I've been assigned an archetype and that's nothing I have raised my hand
to have, although there are worse things to be called than America's Sweetheart,
right?" Ryan may hate talking self-image, but how can it be avoided,
given her track record? "I've made 30 movies, seven of which are
romantic comedies. So breaking out of something, not breaking out of something,
it's just that I feel I'm being asked to react to something that I'm not
really up to speed with, but I do understand the idea of being assigned
a role."
Arriving in Toronto for the film's world premiere, Ryan, tightly clad
in a brown leather jacket, her blonde hair looking ruffled, is prepared
to talk about the sex and nudity employed in Campion's adaptation of the
Suzanne Moore novel.

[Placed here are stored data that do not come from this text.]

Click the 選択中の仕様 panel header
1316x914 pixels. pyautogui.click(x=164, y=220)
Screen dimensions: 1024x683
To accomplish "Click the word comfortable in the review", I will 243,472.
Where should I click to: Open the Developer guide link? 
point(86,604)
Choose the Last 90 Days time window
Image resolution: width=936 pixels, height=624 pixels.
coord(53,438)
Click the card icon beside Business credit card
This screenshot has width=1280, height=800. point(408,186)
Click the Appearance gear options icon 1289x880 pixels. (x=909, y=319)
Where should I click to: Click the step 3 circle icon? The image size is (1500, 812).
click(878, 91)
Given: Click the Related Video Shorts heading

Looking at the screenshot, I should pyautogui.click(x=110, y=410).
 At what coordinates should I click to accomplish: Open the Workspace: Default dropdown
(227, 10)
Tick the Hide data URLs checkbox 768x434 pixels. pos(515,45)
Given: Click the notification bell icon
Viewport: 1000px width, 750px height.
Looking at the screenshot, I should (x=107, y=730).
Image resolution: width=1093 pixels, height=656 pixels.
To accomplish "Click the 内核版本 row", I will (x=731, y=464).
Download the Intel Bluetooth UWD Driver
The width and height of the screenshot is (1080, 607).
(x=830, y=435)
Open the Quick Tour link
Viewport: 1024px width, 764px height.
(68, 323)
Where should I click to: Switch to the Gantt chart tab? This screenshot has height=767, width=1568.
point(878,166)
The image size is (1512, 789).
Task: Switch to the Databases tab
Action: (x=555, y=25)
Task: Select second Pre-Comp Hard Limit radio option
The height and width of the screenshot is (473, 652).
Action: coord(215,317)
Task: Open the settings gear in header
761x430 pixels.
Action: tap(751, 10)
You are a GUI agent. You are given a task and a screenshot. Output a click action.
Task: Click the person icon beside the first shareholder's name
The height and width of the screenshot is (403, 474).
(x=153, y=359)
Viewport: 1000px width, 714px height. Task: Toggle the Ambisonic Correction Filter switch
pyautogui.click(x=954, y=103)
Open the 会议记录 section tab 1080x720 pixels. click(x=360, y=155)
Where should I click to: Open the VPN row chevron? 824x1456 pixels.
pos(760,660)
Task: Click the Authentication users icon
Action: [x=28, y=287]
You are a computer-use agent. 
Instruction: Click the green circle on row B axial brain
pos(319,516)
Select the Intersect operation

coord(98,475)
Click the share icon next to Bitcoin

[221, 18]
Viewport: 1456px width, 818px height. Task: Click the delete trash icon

Ryan had to fight for the role after Nicole Kidman
pulled out of the controversial project, and if the actress was ever going
to be concerned about the film's sexual content, she didn't care. "It
was kind of a no brainer going ahead with it", Ryan says in a Toronto
hotel room. "I thought something about it was very familiar to me,
about the story, when I read the script." She admits it might have
been a bit scary "but not THAT scary because it is Jane, great people,
I knew I would be in great hands and I think that telling this kind of
story now is something I want to do."
In the psychological thriller, Ryan plays a lonely language teacher who
becomes involved with a sexually aggressive and morally questionable cop,
played by Mark Ruffalo, who in turn is on the trail of a violent serial
killer. As in the Moore novel, the film treats sexuality with great candor,
and perhaps Ryan would not have been as keen to be as sexually raw, had
there been a male director at the helm. "It is just her. Generally,
the way she treats the sexuality in her other movies are cool and interesting
and not exploitive." Ryan says that she "loved the sex scenes
in this movie, because they are really, really not coy, but truly honest."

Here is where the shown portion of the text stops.